Lying in my bed while typing this, the clock’s read 1:11 am, why am I still awake? Don’t know exactly. Maybe this is due to the fact that earlier that day, I consumed 6 analgesics (4 mefenamic acid plus 2 naproxen sodium) in all. One of my teeth gives me a lot to cry on. Had visited my dentist earlier and she had confirmed my hunch, the gums surrounding my one-month old newly filled tooth were inflamed (and very painful, indeed…). She advised that I should take some antibiotics and prescribed a gargle, and as sympathy for what I’m going through, an analgesic of higher potency.
I still don’t know why I’m facing my laptop and typing this stuff, I even don’t know what things (do hope it’s beneficial) will materialize from my brain at this point of analgesic euphoria. But who cares? I missed posting on my blog, and hope this one may be a good piece to post.
Let’s talk about pain (as it is the thing that lingers every inch of my body earlier). Medically speaking, is highly unpleasant and very personal sensation that cannot be shared with others. It is physical or mental distress cause by disease or injury and said to be universally feared (strongest fear after fear of death). And for nurses, it is referred as the 5th vital signs (Campbell, 1995). There are certain chemicals that trigger the perception of pain, like bradykinin, histamine (seen in allergies) and prostaglandin. The part of the brain that is responsible for perception of pain is the thalamus while the one that interprets it is the cerebral cortex. There were also natural pain killers that was produced by the body once pain is triggered, there were called enkaphalins and endorphins, which were produced normally but can be enhanced by doing some activities like eating chocolates or having sex (I do advised doing the first one.. :P…)
Hmmmm enough of medical stuff, actually what’s playing on my mind is actually the argument that, why does pain exist? Every one of us had their own version of going through pain. In every aspect possible, physical, emotional and mental (or other aspects) pain had caused us unforgettable experiences. In my existence, I had my own dose of experiencing pain, and looking back through all those years, I had some lessons about it that I can share…
The most painful things are not the one being shown, but rather, those which were buried, ignored and forgotten. I cried a lot whenever my dad spank me, but looking back is not the physical pain that made me cry, it is the things that made my dad spank me that really cause my tears. Pain doesn’t only concern the physical aspect but rather and in a heavier weight, it’s the emotional aspect that really causes it.
Pain makes someone selfish and vulnerable. Having in a state of agony, one will think of only making one’s self comfortable. It is sad, but it is a reality, someone in pain looks for self-gratification. Humans were egocentric creatures, pain fuels up this aspect. In connection to being selfish, someone in pain will be so predispose to vulnerability to change. Looking for comfort, someone in pain will have an increase tendency to trust on people who shows them compassion, or increase affection for someone who gives companionships. That’s the basic reason for why we say “mas madaling magmove-on pag may kasama habang nagmomove-on…” It will be needless to say, that caution must be done during those times, for when pain was gone, so as the vulnerability.

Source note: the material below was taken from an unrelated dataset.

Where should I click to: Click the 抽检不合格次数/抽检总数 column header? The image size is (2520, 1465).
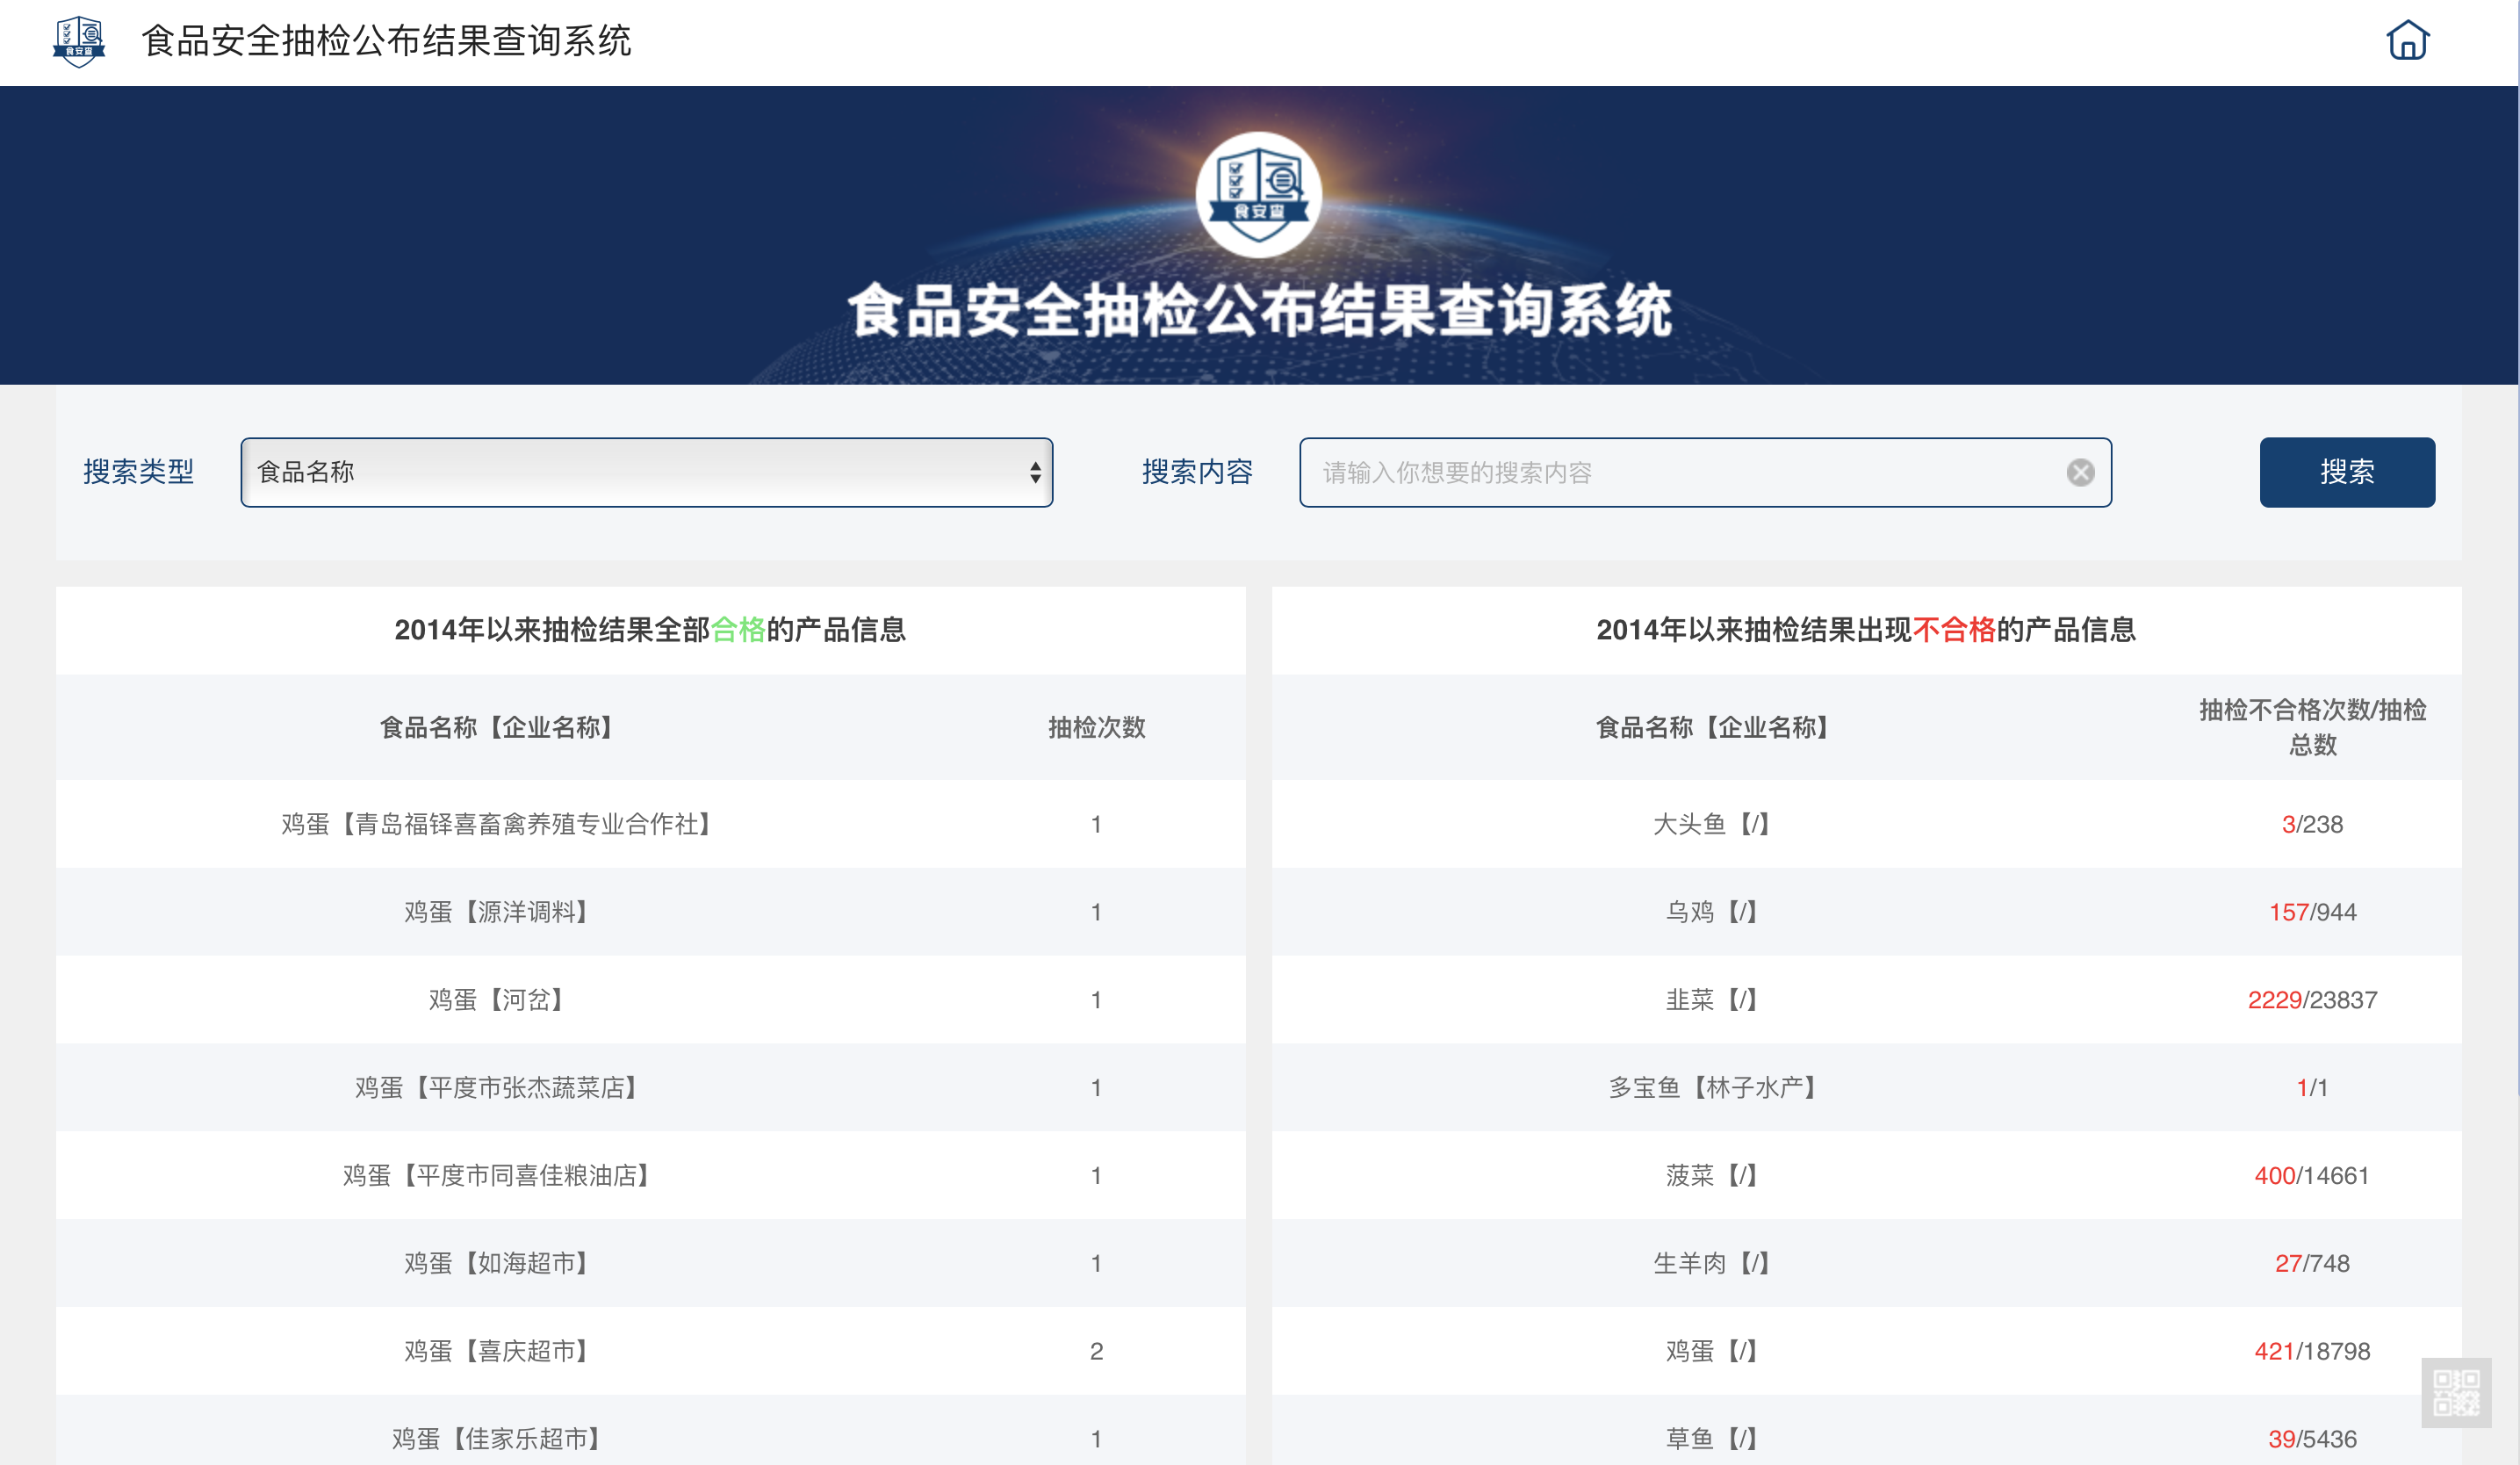tap(2312, 727)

Pain results from our own actions; it is a consequence we usually blame to others. Remember my first day on the gym, the instructor gave me instructions to warm – up and starts with basic exercises, like stretching and running on the treadmills. But with so much excitement, those activities didn’t suffice my need to lift some weights, so I didn’t finished my warm-up exercises and immediately lift some good dumbbells and barbells. Later that night, I was lying in my bed without moving any part of my body; a single movement even if it’s one of my fingers causes me agonizing pain. Is it the instructor’s fault? or my gym buddies? Nah… It was mine.
Pain is not a weakness, and not feeling it is not strength. We’ve been told numerous times that pain makes us stronger, but between those words, do we really understand how it works? There were two terms I usually discussed in connection to pain; those were pain threshold and pain tolerance. Pain threshold is the minimal amount of stimulus to cause perception of pain, while tolerance is the amount of pain a body can tolerate and endure. Once someone felt pain, it is pain threshold that will dictates whether that someone will interpret it as painful or not, and in experiencing pain, the amount of threshold was maximized if pain is repeatedly felt. As the amount of threshold increases, the duration of tolerance will also increase. Putting it in real life, the earlier you will experience the bits of life, the more you can endure it.
So why there’s pain in our lives? Guess I found the answers. Pains were signs of development. It is the one that reflects maturity. It doesn’t merely strain the body, but it trains you as a person. Pain is unpleasant, but having felt that, we can genuinely appreciate what is pleasant. Pain causes sorrow, but it help us treasure the time ahead of us. Why there is pain in our lives? Because it is a proof that you are alive. ^_^… Need to sleep, my eye bags were growing bigger than my eyes… Good night!